▸ **TESTO DI PARTENZA**
◇ ◇ ◇ ◇ ◇
Entro il 2030, oltre il 60 percento della popolazione mondiale dovrà far fronte alla scarsità di acqua dolce. Le fonti idriche convenzionali – pioggia, neve e deflussi superficiali e sotterranei – potrebbero non bastare a soddisfare la crescente domanda idrica. Le fonti idriche non convenzionali, dalla raccolta dell’umidità atmosferica alle acque reflue e grigie, dalla desalinizzazione dell’acqua marina al trasporto a lunga distanza, possono effettivamente aiutare a dissetare le popolazioni assetate. Ma questo potenziale deve ancora essere compreso appieno e quantificato con precisione, valutandone gli effetti di retroazione e la sostenibilità ambientale e sociale.
Secondo una valutazione globale della desalinizzazione, condotta da UNU-INWEH qualche anno fa, la dissalazione produce ogni anno circa 35 miliardi di metri cubi di acqua dolce, assieme a quasi 52 miliardi di metri cubi di salamoia, il 50 percento più di quanto si pensasse in precedenza (v. Figura 1). Al di là degli enormi costi energetici, annullabili solo con le rinnovabili, questa tecnologia è una soluzione di ultima istanza se non interverranno decisive innovazioni nella gestione della salamoia e nelle opzioni per il suo smaltimento [Jones & alii (2018) The state of desalination and brine production: A global outlook, Science of the Total Environment, 657:1343-1356].
La gestione delle risorse idriche comporta prima di tutto conoscenza, quantitativa e qualitativa. Scegliere un’alternativa rispetto all’altra richiede una valutazione complessiva, non soltanto la santificazione tecnologica condotta da un Polifemo che traguarda soltanto un guadagno immediato. Nella migliore delle ipotesi, la valutazione della sicurezza idrica fornisce oggi stime grossolane a livello nazionale, che mascherano la variabilità della sicurezza idrica a scale più fini, quelle che interessano davvero alla gente.
◇ ◇ ◇ ◇ ◇
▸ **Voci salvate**
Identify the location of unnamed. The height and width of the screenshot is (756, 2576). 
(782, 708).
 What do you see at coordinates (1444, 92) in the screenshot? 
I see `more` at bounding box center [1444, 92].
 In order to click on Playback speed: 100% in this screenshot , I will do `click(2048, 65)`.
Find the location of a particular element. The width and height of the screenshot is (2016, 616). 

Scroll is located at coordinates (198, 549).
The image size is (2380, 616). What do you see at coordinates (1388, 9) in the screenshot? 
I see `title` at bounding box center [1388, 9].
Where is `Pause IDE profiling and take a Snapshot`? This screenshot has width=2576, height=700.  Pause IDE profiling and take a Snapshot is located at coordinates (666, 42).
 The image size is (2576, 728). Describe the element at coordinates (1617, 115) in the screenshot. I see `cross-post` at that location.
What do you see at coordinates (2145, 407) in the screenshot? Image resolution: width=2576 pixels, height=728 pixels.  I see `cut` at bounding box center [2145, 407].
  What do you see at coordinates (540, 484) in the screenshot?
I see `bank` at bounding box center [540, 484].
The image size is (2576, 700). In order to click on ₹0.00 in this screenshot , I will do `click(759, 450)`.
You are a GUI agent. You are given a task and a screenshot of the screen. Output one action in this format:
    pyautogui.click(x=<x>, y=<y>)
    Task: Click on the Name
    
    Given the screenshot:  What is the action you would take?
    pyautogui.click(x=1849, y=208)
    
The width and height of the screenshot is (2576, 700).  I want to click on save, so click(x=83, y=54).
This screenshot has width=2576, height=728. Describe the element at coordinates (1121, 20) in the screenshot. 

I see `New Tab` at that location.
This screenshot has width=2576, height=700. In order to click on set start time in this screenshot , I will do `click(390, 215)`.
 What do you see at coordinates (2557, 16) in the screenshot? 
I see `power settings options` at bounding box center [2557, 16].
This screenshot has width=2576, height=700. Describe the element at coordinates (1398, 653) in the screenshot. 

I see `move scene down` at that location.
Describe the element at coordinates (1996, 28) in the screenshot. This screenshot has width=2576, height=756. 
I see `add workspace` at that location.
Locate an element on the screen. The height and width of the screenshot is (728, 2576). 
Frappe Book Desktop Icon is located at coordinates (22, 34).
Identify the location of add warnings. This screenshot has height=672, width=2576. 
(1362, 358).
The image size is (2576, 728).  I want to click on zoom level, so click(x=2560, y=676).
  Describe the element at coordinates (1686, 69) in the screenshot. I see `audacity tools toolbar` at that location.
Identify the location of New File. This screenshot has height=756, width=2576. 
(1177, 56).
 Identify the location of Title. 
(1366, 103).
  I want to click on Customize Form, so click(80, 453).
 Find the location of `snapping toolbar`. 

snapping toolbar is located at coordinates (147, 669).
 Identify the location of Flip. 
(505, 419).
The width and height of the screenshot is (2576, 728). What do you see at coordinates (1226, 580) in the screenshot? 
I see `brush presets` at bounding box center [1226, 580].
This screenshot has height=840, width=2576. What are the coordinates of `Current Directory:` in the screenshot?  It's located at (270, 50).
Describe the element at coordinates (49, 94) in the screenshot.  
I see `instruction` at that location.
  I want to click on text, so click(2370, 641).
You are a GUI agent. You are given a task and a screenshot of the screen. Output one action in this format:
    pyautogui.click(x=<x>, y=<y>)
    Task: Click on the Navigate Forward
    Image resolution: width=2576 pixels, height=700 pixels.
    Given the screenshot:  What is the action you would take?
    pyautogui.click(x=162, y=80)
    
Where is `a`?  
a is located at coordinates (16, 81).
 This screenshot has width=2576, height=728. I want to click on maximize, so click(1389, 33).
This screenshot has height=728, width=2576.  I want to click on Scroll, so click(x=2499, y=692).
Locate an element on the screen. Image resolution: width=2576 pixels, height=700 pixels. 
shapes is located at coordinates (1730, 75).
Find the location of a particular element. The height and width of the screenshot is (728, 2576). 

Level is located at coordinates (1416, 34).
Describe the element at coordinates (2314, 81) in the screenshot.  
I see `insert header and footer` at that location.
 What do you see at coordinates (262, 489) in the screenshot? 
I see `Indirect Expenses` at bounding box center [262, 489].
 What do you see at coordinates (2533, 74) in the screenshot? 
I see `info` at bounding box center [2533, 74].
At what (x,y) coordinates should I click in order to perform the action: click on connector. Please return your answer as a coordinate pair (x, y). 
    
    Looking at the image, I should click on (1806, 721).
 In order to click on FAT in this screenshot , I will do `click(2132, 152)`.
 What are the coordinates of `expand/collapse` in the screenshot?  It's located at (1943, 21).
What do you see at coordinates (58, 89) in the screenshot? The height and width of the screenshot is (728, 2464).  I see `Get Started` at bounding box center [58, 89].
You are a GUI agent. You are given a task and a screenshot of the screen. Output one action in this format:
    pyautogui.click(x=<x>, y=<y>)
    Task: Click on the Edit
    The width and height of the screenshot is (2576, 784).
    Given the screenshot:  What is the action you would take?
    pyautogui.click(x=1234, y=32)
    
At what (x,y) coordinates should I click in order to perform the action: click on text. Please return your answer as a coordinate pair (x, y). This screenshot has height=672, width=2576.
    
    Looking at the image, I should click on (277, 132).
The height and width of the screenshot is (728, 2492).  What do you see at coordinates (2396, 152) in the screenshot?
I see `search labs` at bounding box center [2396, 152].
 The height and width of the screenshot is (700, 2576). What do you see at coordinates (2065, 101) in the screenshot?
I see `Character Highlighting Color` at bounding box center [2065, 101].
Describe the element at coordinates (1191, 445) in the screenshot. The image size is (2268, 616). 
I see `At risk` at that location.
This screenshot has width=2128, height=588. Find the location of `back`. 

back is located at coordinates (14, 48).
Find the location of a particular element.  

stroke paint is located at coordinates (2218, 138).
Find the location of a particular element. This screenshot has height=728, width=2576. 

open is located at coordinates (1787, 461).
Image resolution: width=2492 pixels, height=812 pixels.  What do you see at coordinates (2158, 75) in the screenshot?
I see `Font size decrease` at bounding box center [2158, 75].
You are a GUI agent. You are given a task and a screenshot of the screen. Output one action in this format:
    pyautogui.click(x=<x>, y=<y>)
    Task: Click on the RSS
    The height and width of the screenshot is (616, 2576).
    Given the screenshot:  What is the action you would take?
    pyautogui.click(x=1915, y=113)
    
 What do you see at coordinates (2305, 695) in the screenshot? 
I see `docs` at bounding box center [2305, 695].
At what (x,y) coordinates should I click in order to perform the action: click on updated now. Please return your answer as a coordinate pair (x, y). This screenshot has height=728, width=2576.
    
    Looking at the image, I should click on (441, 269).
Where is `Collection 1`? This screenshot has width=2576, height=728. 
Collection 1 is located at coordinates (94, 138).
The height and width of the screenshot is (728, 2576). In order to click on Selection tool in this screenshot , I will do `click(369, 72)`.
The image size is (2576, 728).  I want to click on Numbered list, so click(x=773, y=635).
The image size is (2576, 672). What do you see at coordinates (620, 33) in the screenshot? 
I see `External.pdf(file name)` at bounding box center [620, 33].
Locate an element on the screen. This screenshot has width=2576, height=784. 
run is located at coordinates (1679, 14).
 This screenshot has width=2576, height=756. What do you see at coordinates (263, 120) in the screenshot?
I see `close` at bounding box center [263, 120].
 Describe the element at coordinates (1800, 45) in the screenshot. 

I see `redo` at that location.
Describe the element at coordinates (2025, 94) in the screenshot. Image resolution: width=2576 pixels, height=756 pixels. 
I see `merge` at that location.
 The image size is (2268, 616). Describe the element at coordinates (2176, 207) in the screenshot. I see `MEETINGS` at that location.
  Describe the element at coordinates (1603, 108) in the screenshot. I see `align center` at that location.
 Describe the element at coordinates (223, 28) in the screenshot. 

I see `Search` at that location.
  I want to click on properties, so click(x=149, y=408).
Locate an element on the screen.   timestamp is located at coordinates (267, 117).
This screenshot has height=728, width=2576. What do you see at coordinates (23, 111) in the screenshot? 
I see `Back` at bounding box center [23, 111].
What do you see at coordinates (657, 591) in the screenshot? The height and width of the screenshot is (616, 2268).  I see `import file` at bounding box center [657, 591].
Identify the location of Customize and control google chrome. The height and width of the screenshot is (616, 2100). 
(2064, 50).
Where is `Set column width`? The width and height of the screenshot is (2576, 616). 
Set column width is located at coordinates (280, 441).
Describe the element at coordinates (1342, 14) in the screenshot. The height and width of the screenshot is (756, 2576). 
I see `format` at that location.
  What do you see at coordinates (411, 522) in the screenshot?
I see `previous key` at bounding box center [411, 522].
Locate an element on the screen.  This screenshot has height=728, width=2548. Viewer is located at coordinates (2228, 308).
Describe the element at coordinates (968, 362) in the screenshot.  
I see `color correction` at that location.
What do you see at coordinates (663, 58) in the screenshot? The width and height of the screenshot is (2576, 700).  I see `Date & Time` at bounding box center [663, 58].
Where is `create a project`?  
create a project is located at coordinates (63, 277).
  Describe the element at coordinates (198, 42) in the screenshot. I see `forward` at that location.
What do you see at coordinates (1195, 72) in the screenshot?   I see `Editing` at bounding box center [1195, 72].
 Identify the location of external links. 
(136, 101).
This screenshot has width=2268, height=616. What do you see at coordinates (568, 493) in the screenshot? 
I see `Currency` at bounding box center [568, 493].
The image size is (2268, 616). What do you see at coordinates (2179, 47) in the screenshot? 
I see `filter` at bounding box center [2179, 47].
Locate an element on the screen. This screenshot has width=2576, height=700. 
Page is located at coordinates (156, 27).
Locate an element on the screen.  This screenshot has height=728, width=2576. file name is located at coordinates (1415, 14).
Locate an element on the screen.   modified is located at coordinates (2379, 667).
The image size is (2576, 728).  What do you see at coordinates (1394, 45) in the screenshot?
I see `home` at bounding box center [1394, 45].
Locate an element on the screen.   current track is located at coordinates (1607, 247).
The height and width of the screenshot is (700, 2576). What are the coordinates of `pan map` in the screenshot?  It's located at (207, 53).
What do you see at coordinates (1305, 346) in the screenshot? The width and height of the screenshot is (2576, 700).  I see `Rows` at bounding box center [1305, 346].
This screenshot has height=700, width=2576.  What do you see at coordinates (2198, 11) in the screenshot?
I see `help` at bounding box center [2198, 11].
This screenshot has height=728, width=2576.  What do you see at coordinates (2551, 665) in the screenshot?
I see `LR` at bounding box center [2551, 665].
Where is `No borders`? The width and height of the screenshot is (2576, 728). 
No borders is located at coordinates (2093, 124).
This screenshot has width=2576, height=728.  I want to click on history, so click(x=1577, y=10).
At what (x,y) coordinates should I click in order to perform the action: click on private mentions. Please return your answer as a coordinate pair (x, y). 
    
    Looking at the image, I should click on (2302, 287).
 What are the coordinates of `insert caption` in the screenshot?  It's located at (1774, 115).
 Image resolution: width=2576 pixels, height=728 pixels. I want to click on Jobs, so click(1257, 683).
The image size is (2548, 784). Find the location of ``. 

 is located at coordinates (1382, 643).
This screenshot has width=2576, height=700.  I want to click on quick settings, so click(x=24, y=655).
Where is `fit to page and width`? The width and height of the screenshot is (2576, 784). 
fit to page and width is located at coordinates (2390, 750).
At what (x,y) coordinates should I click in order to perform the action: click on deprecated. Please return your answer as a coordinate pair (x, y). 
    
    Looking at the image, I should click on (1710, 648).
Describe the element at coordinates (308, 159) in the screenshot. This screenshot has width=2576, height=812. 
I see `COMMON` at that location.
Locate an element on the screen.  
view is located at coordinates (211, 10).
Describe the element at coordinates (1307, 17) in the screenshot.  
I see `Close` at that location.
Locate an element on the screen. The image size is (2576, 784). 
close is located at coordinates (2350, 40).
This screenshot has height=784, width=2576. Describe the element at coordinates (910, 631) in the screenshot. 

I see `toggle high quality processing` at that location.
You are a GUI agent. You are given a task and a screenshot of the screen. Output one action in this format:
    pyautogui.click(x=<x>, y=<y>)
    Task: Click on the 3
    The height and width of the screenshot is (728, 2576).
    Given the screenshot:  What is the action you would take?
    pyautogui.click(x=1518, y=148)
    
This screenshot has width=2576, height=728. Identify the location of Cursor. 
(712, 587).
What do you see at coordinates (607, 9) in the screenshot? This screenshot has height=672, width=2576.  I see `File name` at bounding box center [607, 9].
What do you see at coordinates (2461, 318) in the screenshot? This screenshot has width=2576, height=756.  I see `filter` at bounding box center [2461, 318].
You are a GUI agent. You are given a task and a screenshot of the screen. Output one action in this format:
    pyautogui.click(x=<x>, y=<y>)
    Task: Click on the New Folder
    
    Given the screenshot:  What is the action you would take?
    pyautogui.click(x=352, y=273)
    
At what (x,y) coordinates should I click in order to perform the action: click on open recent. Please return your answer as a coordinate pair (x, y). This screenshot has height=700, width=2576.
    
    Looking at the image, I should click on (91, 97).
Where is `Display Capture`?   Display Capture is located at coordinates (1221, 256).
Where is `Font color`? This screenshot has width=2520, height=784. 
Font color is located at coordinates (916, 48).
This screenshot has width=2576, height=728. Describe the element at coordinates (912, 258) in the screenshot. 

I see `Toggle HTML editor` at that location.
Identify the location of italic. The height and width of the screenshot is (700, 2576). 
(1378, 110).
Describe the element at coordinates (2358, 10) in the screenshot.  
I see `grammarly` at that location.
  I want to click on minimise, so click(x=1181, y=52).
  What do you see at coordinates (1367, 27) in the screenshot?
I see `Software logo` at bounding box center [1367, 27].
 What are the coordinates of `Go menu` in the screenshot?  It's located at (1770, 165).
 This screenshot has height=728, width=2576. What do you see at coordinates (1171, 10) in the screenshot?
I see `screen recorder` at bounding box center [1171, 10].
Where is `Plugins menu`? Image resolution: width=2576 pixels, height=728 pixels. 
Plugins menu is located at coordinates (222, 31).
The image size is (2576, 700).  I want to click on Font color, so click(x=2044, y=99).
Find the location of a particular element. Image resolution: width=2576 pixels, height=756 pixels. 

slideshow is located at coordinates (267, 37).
◇ ◇ ◇ ◇ ◇
▸ **COMPITO DA SVOLGERE**
Prosegui il testo sulla scarsità di acqua dolce a partire dall'ultima frase riportata.

▸ **SPAZIO RISPOSTA**
I professionisti dell’acqua e le organizzazioni internazionali mettono l’accento sula necessità di dati affidabili e informazioni accurate e aggiornate, senza i quali è difficile prendere delle buone decisioni. La conoscenza è l’elemento essenziale di un futuro in cui le risorse idriche dovranno essere riconosciute e trattate come risorse preziose, pietre miliari della economia circolare.
La maggior parte della popolazione mondiale vive già ora in paesi in cui l’acqua è insicura. Su quasi 8 miliardi di persone, oltre 600 milioni (l’otto per cento) vivono in condizioni critiche e 5 miliardi e mezzo (più del settanta per cento) sono in una condizione di insicurezza idrica. Più di 4 miliardi vivono nella regione Asia-Pacifico, 1.340 milioni in Africa, 415 milioni nelle Americhe e quasi 66 milioni in Europa. Il problema sta diventando urgente per tutto il Sud Globale, ma neppure il Nord Globale — dove ogni statunitense che abita in città scarica cinque volte reflui più di una persona che vive in una città dell’India — è del tutto immune [cfr. UNU-UNWEH, Global Water Security 2023 Assessment, 2023].
La disponibilità di acque dolci naturali in abbondanza non garantisce necessariamente la sicurezza idrica. Molti paesi africani, delle Americhe e dell’Asia-Pacifico posseggono abbondanti risorse di acqua dolce. Nel contempo, però, hanno bassi livelli di accesso all’acqua, alla sanificazione e all’igiene; carenti trattamenti dei reflui e alti tassi di mortalità correlati alla mala gestione dell’acqua; basso valore economico e sociale dell’acqua; perdite ingenti a causa dell’impatto di inondazioni o siccità. Tutto accompagnato da dati spesso insufficienti, talora inesistenti, che sono il presupposto di analisi, politiche e medicine del tutto inappropriate.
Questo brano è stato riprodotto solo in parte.